A Short Tribute
Mori Yoseph Tsobari, son of Yaakov, was born in Sana'a, Yemen in 1916.
He initially studied Torah with his father and then in the Beit El-Vesta yeshiva headed by Mori Sa'id Ozeri, who would become his principal teacher. At the age of 15, in 1930, Mori Yoseph Tsobari began writing Shoresh HaHaim, his first book, on prayers and blessings according to the Yemenite rite.
In 1934 he and Yehudit Giat were married, and the couple had several children.
In 1935 Mori Yoseph Tsobari began to teach in the Sana'a yeshiva, devoting his spare time to writing his books and original commentary, and studying Torah in a group with Mori Shalom El Jemal, Mori Shalom Taieb, Mori Shmuel Tsobari, Mori Yihya Alsheich and others. Together they delved into the Zohar and the fundaments of Kabbala, and reviewed the traditions of the Yemenite sages.
In 1943 Mori Yoseph Tsobari and his family immigrated to the Land of Israel, settling in Tel Aviv, and Mori Yoseph Tsobari began teaching school in the HaTikva neighborhood.
In 1952, he was chosen to preside as Rabbi of the Yemenite community in Tel Aviv and its environs. He began to develop extensive community and religious activities, establishing Torah classes and a publishing institute.
His siddur prayer book, Knesset HaGedola, in which he ordered and laid out the Yemenite prayer tradition, became a reference and the basic siddur found in every Yemenite synagogue and Beit Midrash, and received an award for religious literature.
Mori Yoseph Tsobari passed away on 2 Menahem-Av 5760 (2000) and was buried in Tel Aviv.

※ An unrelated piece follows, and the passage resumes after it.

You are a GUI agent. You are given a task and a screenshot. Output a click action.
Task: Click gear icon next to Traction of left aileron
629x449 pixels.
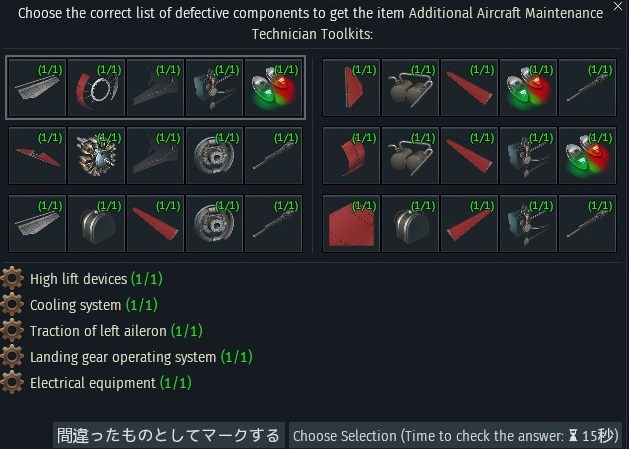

He wrote a large number of books and essays, including: Masoret Meduyeket – on the grammar of Bible reading, Siddur Knesset HaGedola, Maggid MeReishit – on the Passover Haggadah and the holding the Seder, VaYitsbor Yoseph Bar – Responsa on the four volumes of the Shulchan Aruch, Emunat HaShem – an essay defending and explaining the Zohar.